Given passage:

....

# Hates Water



## Allysonbledsoe1 (Dec 1, 2009)

Pepper absolutely hates having a bath.. is there any way for him to start liking water..or?


----------



## Nancy (Aug 22, 2008)

Probably not. It seems they either hate it, tolerate it, or in a few cases actually like it. When one of mine hate it, I usually hold him/her and pour the water over him. They seem more comfortable with that. Or, put a towel on the bottom of the sink and then pour the water over them. Keep in mind, do not run water directly from the tap over them as it can suddenly change temperature and scald the hedgehog. I use a bucket that I fill with warm water.


----------



## smhufflepuff (Aug 28, 2008)

Well here's a funny... mine isn't thrilled with bath time either. She'll try to get out of her foot bath by climbing out of the sink or tub. But if we go a morning without the terrible terrible trauma of a foot bath, she's a tad huffy by nightfall :roll: Sometimes I wonder if she understands the connection between foot bath and poopy foot status. 

Do you suppose hedgies ever notice things like: hmmm... my feet were all covered with poopy, then I endured that water thing, now my feet are clean.

....

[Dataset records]
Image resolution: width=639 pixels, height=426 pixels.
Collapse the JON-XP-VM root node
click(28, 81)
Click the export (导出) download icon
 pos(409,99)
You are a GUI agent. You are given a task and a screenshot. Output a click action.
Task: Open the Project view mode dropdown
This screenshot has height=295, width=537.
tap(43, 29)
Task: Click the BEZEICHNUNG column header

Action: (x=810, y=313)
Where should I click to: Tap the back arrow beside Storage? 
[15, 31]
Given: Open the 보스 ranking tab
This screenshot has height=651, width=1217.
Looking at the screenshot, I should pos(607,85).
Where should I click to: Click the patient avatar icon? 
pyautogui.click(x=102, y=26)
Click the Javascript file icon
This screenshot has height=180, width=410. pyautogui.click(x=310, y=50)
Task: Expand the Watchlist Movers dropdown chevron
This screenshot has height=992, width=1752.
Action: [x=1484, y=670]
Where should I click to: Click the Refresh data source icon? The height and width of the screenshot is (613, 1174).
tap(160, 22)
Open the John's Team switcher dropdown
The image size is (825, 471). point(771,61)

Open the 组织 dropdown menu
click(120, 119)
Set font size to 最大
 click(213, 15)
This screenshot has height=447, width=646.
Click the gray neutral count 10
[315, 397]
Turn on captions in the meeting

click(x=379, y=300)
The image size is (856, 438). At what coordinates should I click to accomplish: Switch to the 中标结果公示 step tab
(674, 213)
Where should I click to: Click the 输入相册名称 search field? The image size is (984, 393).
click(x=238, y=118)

....

Required actions:
1. In the dataset entries, from the line with "Task: Expand the" up to and including the last line of the entries, swap "screenshot" for "image" and leave everything else unchanged.
2. Carry on the forum thread about bathing a pet hedgehog from where it stops.
The forum thread and the dataset entries come from unrelated sources.

Answers to the exercise:
1.
Task: Expand the Watchlist Movers dropdown chevron
This image has height=992, width=1752.
Action: [x=1484, y=670]
Where should I click to: Click the Refresh data source icon? The height and width of the image is (613, 1174).
tap(160, 22)
Open the John's Team switcher dropdown
The image size is (825, 471). point(771,61)

Open the 组织 dropdown menu
click(120, 119)
Set font size to 最大
 click(213, 15)
This image has height=447, width=646.
Click the gray neutral count 10
[315, 397]
Turn on captions in the meeting

click(x=379, y=300)
The image size is (856, 438). At what coordinates should I click to accomplish: Switch to the 中标结果公示 step tab
(674, 213)
Where should I click to: Click the 输入相册名称 search field? The image size is (984, 393).
click(x=238, y=118)

2.
That said, good luck with your little one. Run the water first. You only need an inch or so... even less for a foot bath. Make sure it's warm; not hot. Then put hedgie in... or hold hedgie, scoop water, and pour over hedgie's backside (no ears!). If you do have hedgie walking around in his bath water, you can put a washcloth down, so his feet don't slide out from under him.


----------



## silvercat (Oct 24, 2008)

A reminder when checking the water temperature, use the inside of your wrist. It's a sensitive area of the body and better to tell temperature with than your fingers or hands, which are more 'desensitized."


----------



## Nancy (Aug 22, 2008)

That's a good thing to mention Silvercat. The elbow can also be used.


----------



## Allysonbledsoe1 (Dec 1, 2009)

Yeah Thanks for the advice everyone!!! That really helps im going to try holding him next time


----------



## Hedgieonboard (Nov 15, 2009)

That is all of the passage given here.